### TEXTAUSZUG:

►

An diesem Wochenende (12. und 13. November) jährt sich zum 150. Mal
eine der folgenschwersten Naturkatastrophen an der westlichen
Ostseeküste der letzten Jahrhunderte: das Ostseesturmhochwasser 1872.
In jener Nacht wurden die küstennahen Bewohner von einer, nach
heutiger Definition, sehr schweren Sturmflut heimgesucht, die allein
in den deutschen Gebieten verschiedenen Quellen zufolge mindestens
271 Tote forderte und tausenden Menschen das Obdach kostete. Darüber
hinaus kamen unzählige Tiere in den Fluten ums Leben und die
öffentliche sowie private Infrastruktur auf Land und See wurde massiv
beschädigt. Doch wie konnte es zu einem solchen Extremereignis
kommen?
Zunächst muss ein solches Hochwasser im Bereich der Ostsee von den
deutlich bekannteren und auch häufigeren Sturmfluten an der
Nordseeküste unterschieden werden. Im Gegensatz zu den
tidenabhängigen Ereignissen der Nordsee sind die Schwankungen
zwischen Ebbe und Flut in der Ostsee deutlich geringer. Ursächlich
dafür ist die Eigenschaft der Ostsee als sogenanntes
"halbgeschlossenes Randmeer", womit vor allem die herrschenden
Windverhältnisse und -entwicklungen in den Mittelpunkt der
Hochwasservorhersagen rücken - die astronomischen Randbedingungen
können somit in erster Näherung vernachlässigt werden.

◄

Gib den obigen Textauszug über das Ostseesturmhochwasser von 1872 vollständig und Wort für Wort wieder.

### ERFASSTE DATEN:

►

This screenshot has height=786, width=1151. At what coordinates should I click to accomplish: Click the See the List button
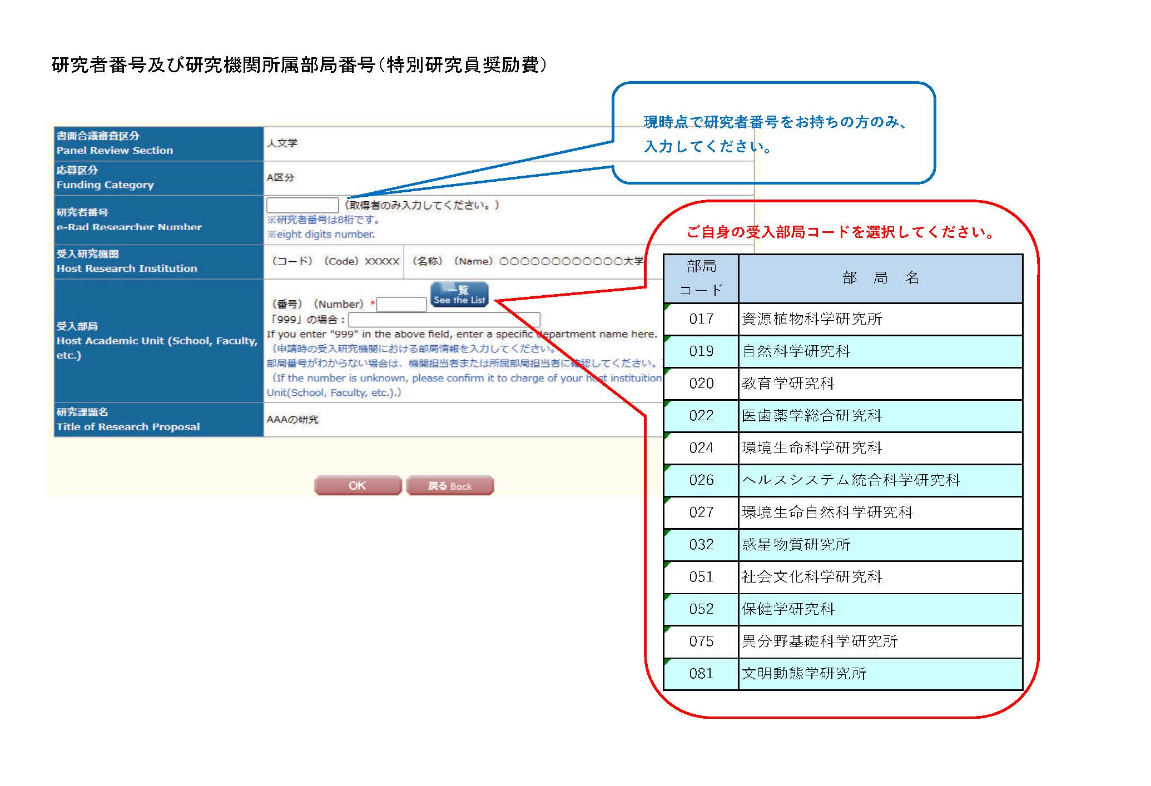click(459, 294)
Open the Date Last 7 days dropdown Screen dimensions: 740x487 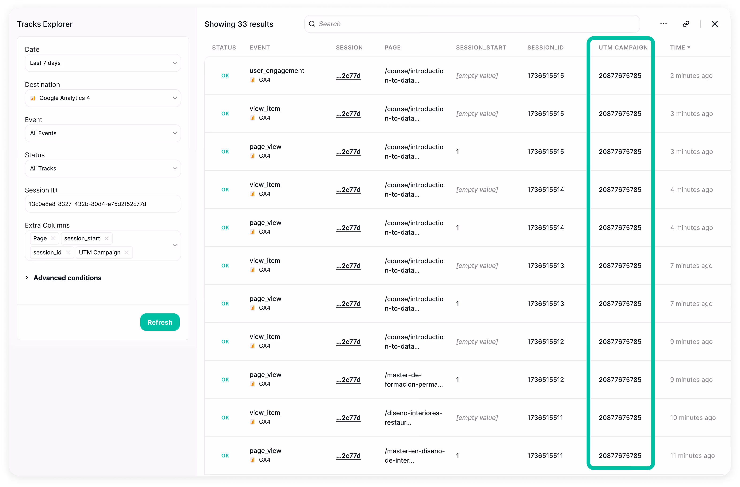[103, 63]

◄

### SCHRIFTLICHE ANTWORT:
An diesem Wochenende (12. und 13. November) jährt sich zum 150. Mal
eine der folgenschwersten Naturkatastrophen an der westlichen
Ostseeküste der letzten Jahrhunderte: das Ostseesturmhochwasser 1872.
In jener Nacht wurden die küstennahen Bewohner von einer, nach
heutiger Definition, sehr schweren Sturmflut heimgesucht, die allein
in den deutschen Gebieten verschiedenen Quellen zufolge mindestens
271 Tote forderte und tausenden Menschen das Obdach kostete. Darüber
hinaus kamen unzählige Tiere in den Fluten ums Leben und die
öffentliche sowie private Infrastruktur auf Land und See wurde massiv
beschädigt. Doch wie konnte es zu einem solchen Extremereignis
kommen?
Zunächst muss ein solches Hochwasser im Bereich der Ostsee von den
deutlich bekannteren und auch häufigeren Sturmfluten an der
Nordseeküste unterschieden werden. Im Gegensatz zu den
tidenabhängigen Ereignissen der Nordsee sind die Schwankungen
zwischen Ebbe und Flut in der Ostsee deutlich geringer. Ursächlich
dafür ist die Eigenschaft der Ostsee als sogenanntes
"halbgeschlossenes Randmeer", womit vor allem die herrschenden
Windverhältnisse und -entwicklungen in den Mittelpunkt der
Hochwasservorhersagen rücken - die astronomischen Randbedingungen
können somit in erster Näherung vernachlässigt werden.